[What the task requires] With the pictures omitted, print exactly the lines below, from the one containing "The height and" through the one containing "Task: Click the back arrow in sidebar", and nothing else.

Pixel coordinate grounding data:

+++

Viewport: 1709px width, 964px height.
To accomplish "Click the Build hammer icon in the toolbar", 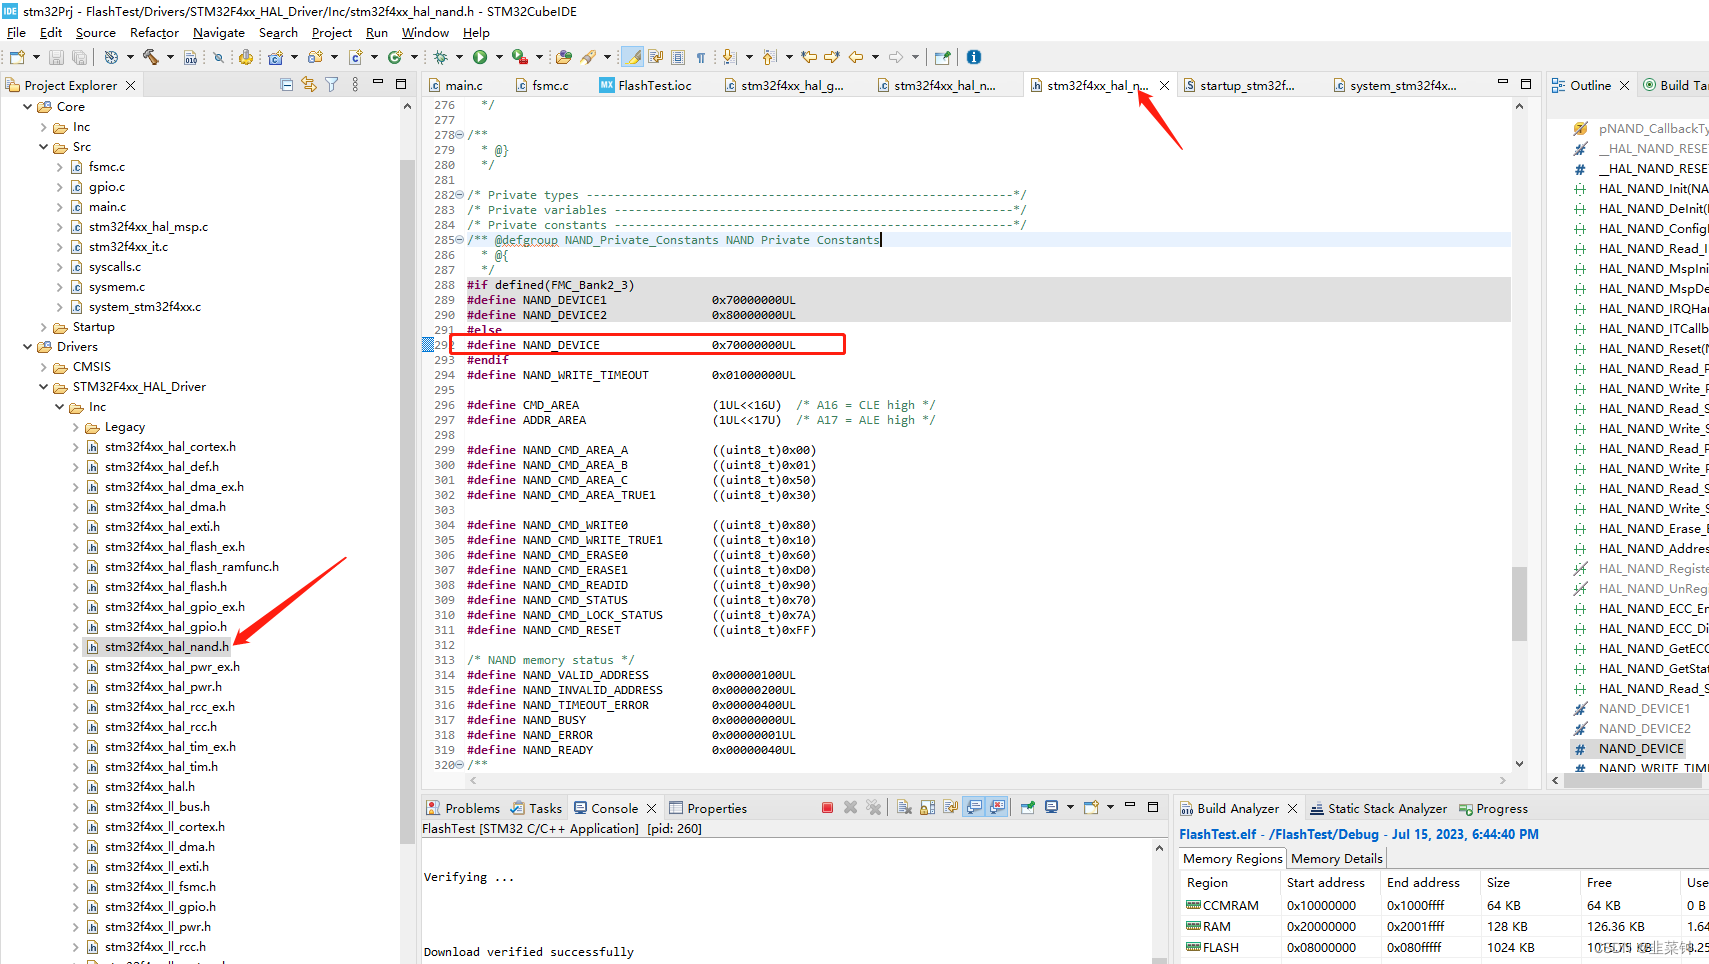I will 151,57.
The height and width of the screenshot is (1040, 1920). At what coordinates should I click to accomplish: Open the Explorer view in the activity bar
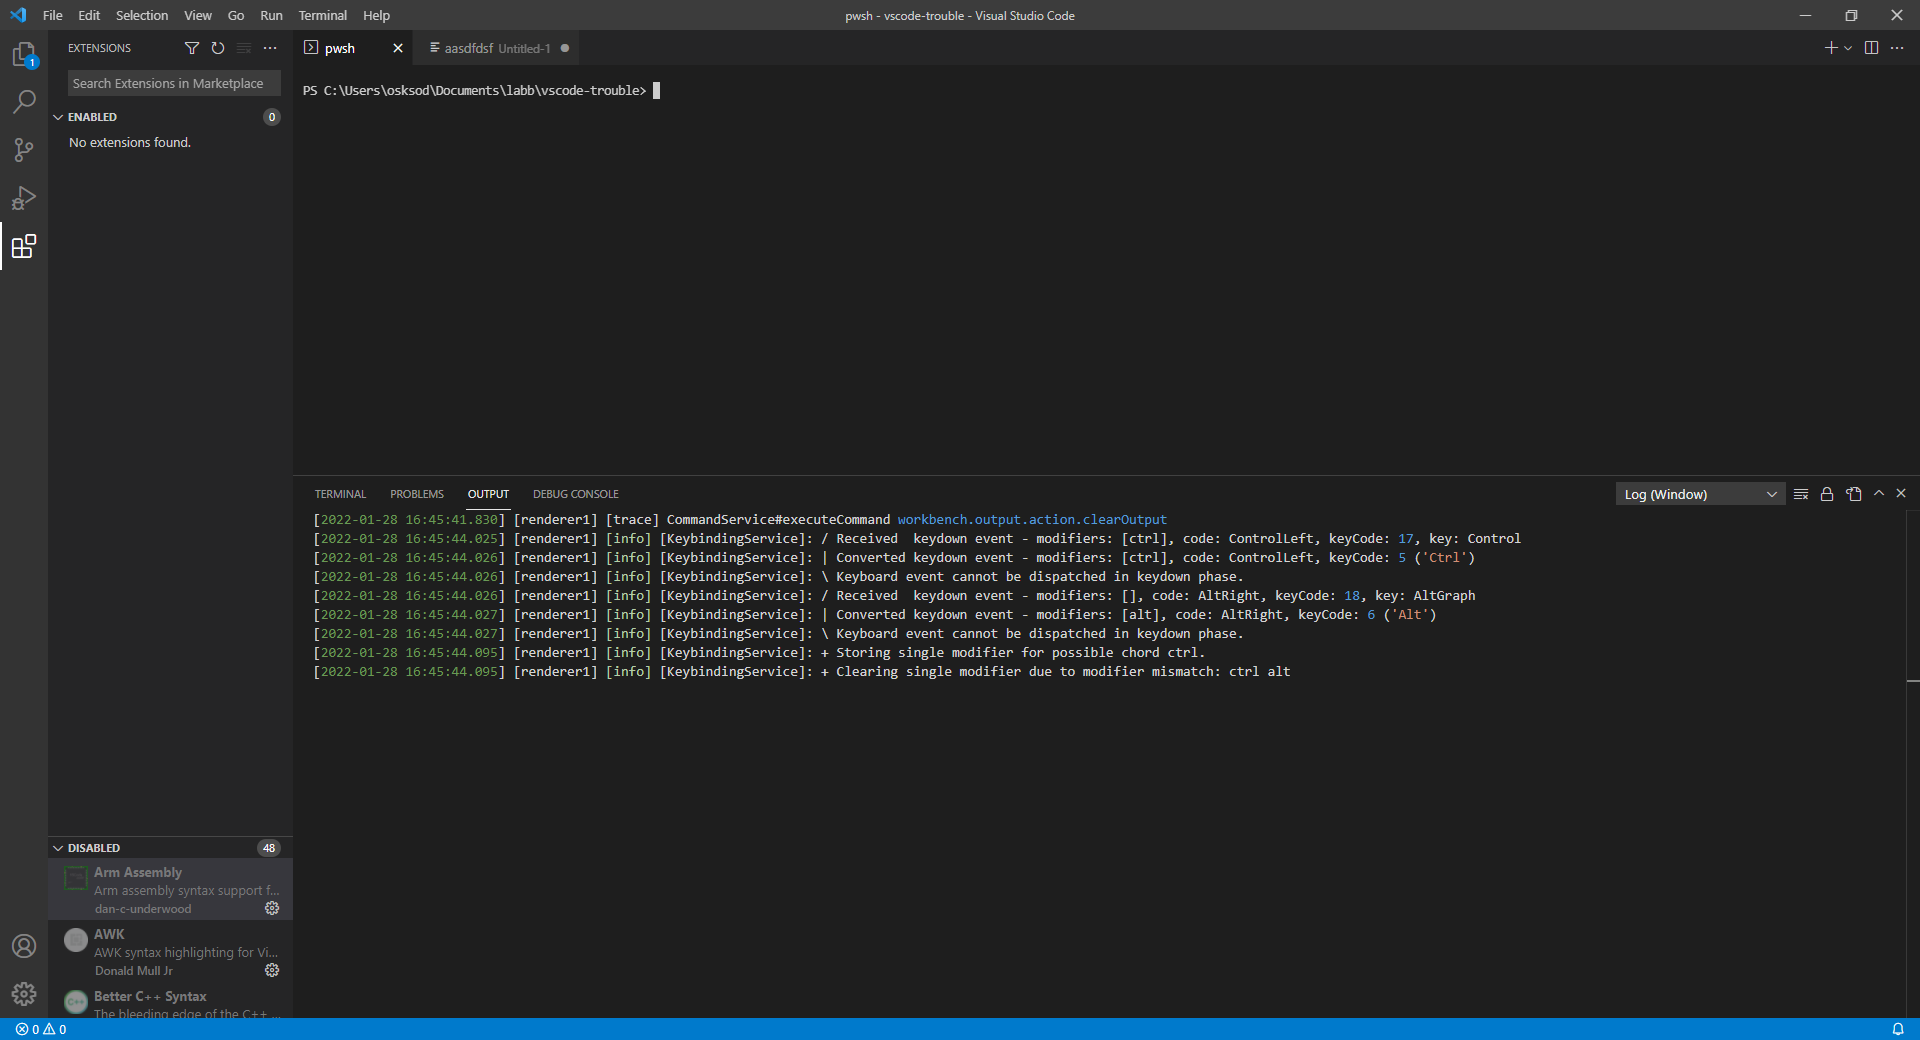click(24, 55)
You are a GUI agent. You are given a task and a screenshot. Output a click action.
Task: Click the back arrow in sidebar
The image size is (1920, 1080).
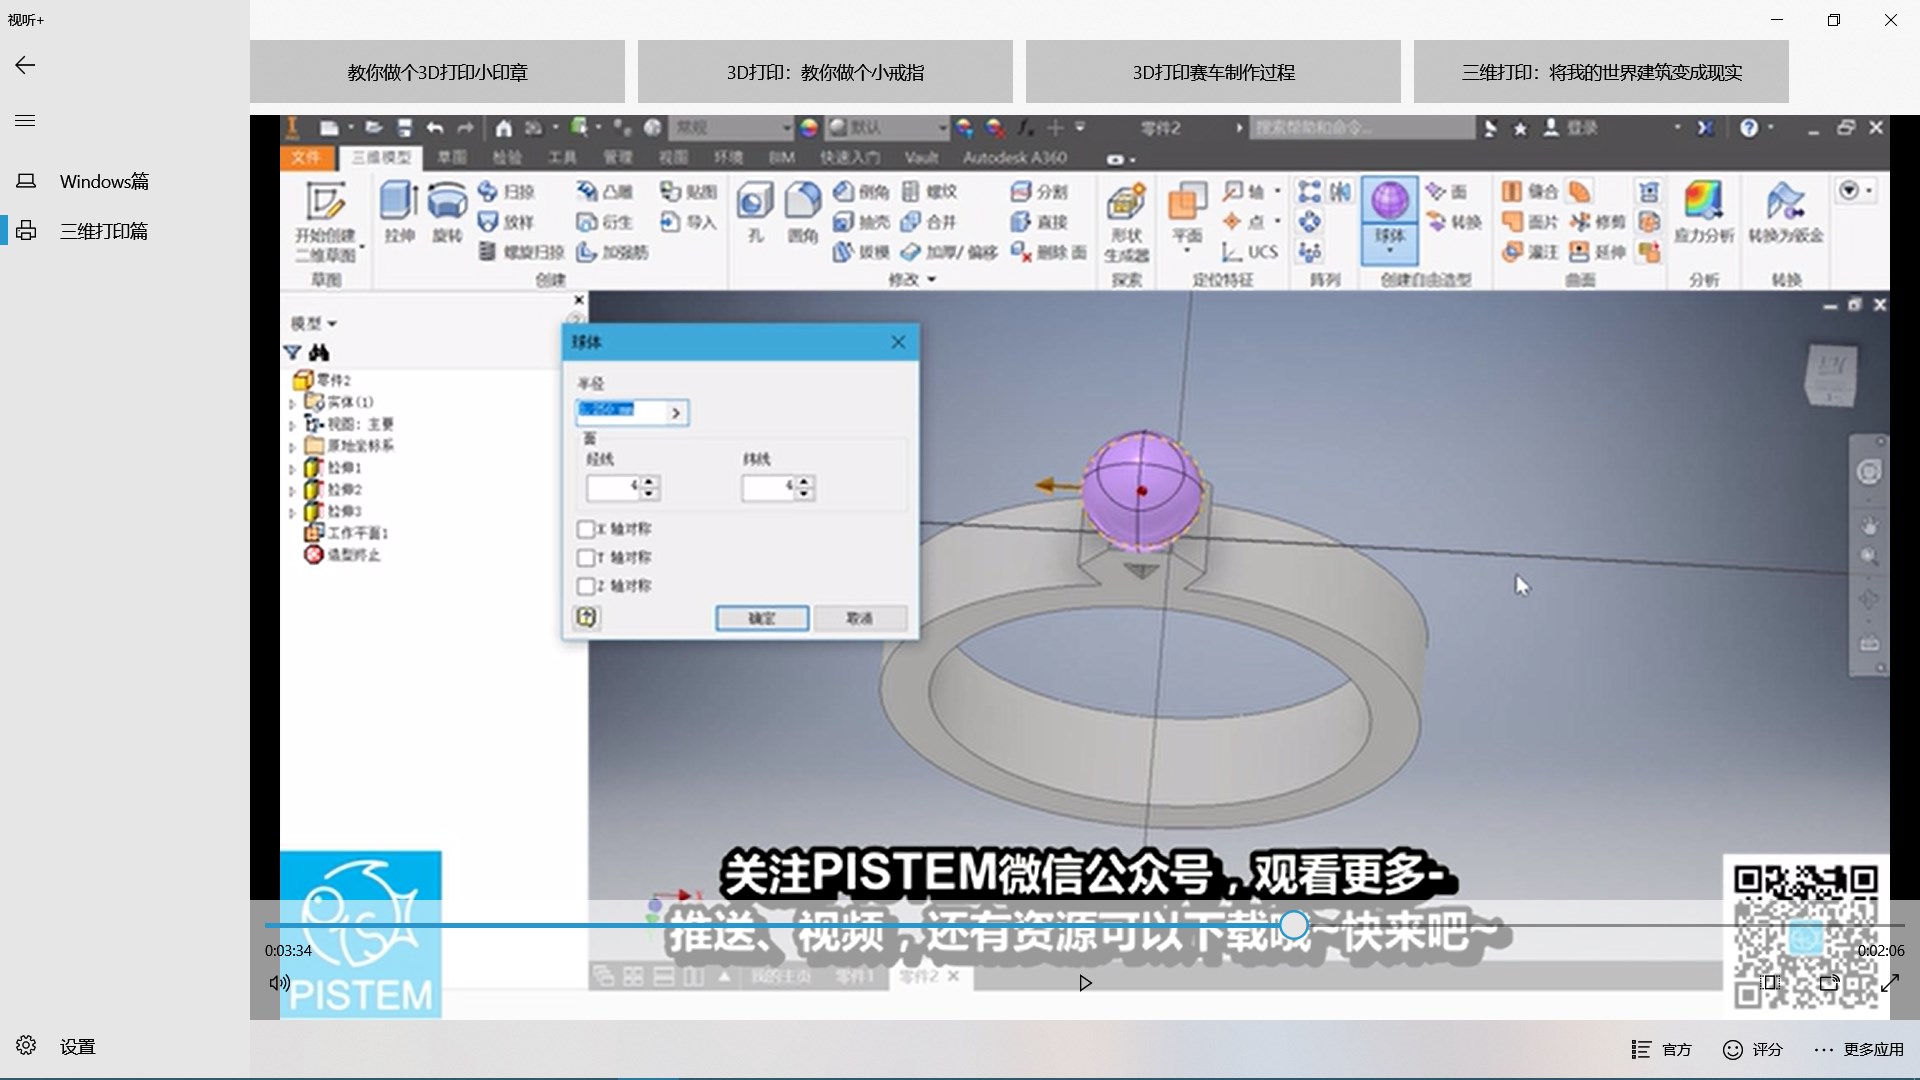point(25,65)
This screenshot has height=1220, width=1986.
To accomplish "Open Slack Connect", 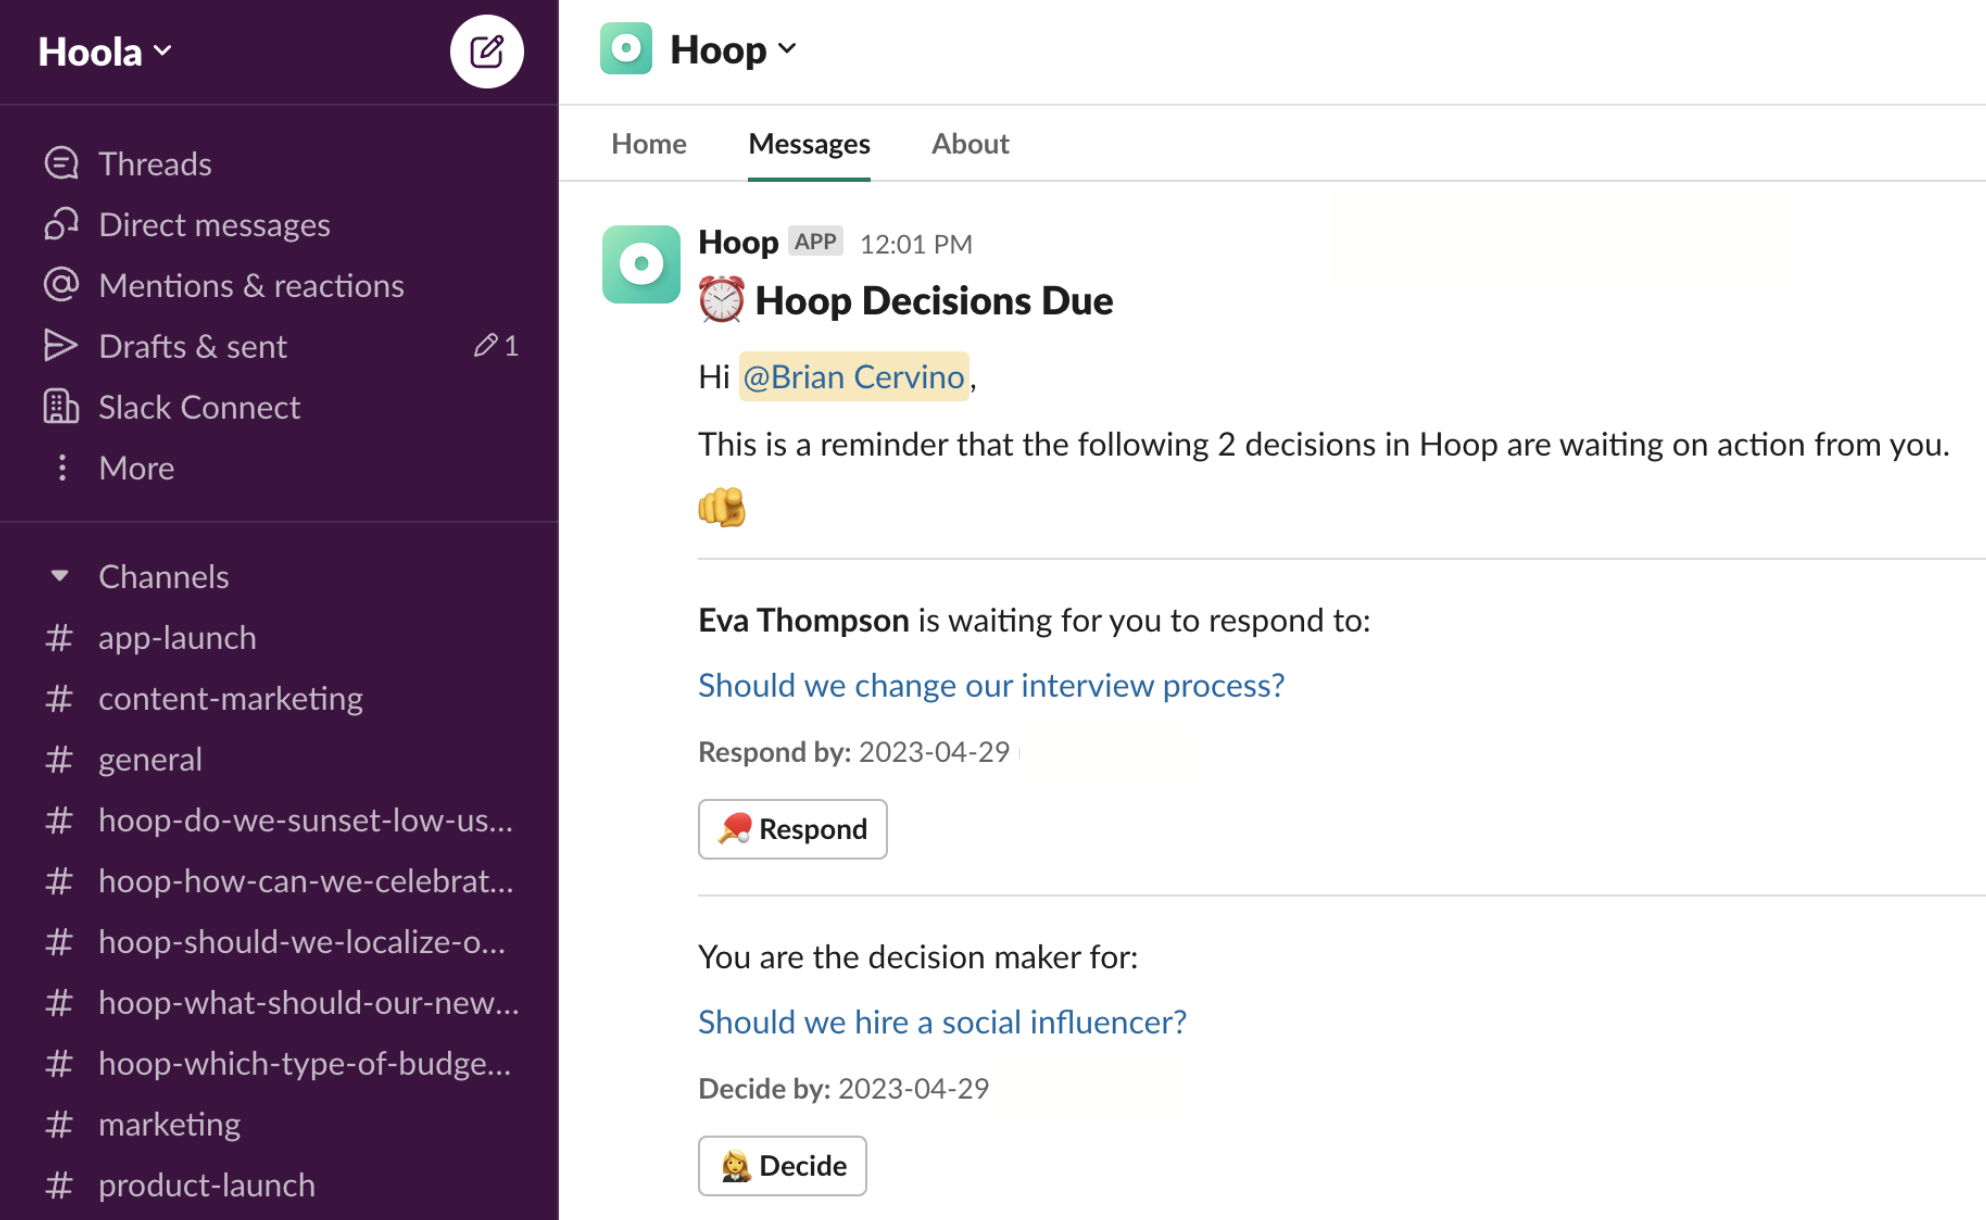I will 198,407.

+++

[Response to the task]
The height and width of the screenshot is (1040, 1920). At what coordinates should I click to accomplish: Open the Explorer view in the activity bar
click(24, 55)
You are a GUI agent. You are given a task and a screenshot. Output a click action.
Task: Click the back arrow in sidebar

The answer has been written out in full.